§ **Exercise objective**
Every line of the records below that holds the word "plus" should be copied out.

§ **Stored items**

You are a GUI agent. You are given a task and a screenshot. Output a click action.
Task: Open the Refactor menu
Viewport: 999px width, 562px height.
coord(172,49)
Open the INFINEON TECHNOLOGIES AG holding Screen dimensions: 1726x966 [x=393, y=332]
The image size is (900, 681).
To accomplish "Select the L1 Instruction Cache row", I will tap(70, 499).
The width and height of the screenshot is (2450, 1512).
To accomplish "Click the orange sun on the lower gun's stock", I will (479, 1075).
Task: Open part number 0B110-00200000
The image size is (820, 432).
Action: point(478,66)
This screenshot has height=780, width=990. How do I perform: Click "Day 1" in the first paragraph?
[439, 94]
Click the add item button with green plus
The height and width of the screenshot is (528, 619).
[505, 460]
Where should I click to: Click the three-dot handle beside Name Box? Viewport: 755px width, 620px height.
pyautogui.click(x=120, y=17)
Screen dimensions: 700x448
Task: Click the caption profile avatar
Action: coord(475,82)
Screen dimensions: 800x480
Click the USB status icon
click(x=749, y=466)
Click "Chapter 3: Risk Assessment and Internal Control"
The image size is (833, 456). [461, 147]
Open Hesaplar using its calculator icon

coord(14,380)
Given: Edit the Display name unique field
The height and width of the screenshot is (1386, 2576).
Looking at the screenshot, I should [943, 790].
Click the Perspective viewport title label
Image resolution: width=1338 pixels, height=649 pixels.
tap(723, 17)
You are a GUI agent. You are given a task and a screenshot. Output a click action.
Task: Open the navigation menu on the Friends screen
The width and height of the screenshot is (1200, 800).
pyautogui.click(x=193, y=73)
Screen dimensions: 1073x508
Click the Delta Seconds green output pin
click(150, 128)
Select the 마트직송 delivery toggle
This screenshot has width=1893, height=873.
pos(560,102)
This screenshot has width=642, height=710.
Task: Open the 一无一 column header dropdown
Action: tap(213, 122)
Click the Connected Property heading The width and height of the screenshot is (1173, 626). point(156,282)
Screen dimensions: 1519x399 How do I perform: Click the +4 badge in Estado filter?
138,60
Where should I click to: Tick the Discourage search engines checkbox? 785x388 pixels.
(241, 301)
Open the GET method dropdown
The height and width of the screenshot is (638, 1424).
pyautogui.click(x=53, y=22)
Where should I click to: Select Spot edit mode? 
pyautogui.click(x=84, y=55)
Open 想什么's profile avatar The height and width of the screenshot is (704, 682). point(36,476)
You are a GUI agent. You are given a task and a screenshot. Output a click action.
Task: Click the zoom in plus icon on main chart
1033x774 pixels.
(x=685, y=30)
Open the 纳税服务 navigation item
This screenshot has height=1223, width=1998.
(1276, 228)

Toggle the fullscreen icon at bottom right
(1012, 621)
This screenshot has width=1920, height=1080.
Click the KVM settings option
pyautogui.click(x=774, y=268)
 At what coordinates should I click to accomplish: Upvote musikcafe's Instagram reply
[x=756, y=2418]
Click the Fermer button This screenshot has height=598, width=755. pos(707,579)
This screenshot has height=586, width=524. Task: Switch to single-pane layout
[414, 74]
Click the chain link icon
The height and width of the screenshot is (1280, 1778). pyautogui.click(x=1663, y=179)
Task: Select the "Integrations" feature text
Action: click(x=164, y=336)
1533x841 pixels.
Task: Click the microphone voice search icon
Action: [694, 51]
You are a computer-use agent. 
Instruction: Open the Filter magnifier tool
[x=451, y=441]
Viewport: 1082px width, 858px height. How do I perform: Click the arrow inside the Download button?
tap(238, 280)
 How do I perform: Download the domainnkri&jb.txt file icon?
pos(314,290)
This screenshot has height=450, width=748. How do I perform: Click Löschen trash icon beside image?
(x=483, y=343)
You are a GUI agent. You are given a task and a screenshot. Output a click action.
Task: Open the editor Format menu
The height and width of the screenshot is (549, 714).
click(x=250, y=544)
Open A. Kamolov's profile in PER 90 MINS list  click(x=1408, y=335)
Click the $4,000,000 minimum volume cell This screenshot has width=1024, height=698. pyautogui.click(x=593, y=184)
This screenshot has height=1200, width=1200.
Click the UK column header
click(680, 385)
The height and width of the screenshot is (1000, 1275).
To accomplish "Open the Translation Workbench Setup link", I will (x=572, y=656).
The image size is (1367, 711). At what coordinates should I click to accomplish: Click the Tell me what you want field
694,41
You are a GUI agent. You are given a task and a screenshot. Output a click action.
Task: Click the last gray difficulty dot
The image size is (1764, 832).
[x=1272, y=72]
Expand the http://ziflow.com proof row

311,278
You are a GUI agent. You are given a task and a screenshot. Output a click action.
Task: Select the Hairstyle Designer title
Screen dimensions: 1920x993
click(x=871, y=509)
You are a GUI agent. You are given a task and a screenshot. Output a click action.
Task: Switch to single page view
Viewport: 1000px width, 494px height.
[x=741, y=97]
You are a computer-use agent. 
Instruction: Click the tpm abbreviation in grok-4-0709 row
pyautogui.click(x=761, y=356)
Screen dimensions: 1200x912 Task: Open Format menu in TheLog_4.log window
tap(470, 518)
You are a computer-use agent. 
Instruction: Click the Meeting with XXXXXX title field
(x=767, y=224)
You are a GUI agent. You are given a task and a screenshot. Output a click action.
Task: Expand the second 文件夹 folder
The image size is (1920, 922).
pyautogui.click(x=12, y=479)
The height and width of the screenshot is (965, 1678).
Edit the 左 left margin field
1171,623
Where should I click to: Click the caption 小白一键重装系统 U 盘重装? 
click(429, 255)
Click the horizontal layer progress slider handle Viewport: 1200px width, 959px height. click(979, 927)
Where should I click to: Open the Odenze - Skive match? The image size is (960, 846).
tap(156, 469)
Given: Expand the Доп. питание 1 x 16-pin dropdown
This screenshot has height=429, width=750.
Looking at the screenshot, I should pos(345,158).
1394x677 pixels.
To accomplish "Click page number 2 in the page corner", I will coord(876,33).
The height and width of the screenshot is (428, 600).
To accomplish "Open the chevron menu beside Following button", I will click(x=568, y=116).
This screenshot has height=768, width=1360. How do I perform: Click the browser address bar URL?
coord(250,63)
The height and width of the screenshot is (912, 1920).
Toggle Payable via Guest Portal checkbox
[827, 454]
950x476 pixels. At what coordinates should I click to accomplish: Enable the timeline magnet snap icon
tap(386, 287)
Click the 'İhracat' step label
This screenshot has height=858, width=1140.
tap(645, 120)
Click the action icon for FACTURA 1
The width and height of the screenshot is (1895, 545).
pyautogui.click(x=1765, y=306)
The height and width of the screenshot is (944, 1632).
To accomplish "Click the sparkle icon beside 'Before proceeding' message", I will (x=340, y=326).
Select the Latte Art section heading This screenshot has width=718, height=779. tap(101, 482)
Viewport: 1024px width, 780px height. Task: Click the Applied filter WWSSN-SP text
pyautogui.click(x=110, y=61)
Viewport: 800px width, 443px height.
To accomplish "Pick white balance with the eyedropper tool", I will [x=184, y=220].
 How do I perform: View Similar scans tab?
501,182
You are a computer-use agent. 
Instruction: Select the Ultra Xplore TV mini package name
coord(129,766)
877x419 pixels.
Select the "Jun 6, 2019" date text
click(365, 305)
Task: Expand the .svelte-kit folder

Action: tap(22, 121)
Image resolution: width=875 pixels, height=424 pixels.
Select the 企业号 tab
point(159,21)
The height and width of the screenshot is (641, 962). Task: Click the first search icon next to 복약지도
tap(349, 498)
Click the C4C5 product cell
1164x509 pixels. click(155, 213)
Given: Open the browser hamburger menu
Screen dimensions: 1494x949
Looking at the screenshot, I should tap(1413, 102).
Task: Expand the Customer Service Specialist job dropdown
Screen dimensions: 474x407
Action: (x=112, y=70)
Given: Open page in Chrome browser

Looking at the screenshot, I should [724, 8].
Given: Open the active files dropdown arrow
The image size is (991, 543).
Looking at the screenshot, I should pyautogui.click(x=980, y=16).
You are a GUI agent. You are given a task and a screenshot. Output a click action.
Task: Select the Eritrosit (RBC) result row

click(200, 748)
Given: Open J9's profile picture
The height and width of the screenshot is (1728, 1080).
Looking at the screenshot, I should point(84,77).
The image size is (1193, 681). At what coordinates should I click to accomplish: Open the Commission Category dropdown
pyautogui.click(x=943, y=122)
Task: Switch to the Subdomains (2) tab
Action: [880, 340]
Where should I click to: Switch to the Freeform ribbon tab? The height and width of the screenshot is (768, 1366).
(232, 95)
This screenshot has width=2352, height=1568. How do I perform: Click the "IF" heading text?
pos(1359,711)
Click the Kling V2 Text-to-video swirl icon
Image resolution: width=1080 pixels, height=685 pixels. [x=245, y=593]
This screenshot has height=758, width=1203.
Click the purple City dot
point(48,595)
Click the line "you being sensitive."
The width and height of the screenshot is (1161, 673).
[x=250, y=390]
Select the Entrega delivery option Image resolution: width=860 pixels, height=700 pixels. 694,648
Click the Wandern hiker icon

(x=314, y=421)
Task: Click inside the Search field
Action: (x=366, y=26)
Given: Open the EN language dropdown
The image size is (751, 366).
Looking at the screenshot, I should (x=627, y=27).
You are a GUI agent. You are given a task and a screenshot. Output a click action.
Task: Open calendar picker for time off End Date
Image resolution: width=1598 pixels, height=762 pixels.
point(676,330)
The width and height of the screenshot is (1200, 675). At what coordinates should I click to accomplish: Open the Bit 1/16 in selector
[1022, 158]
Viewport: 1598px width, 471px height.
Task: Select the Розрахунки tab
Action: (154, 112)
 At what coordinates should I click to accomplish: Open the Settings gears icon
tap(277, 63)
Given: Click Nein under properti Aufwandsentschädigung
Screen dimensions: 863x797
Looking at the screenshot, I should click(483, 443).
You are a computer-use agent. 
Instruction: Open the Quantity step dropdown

§ **Reply**
Click the add item button with green plus
Task: Click the zoom in plus icon on main chart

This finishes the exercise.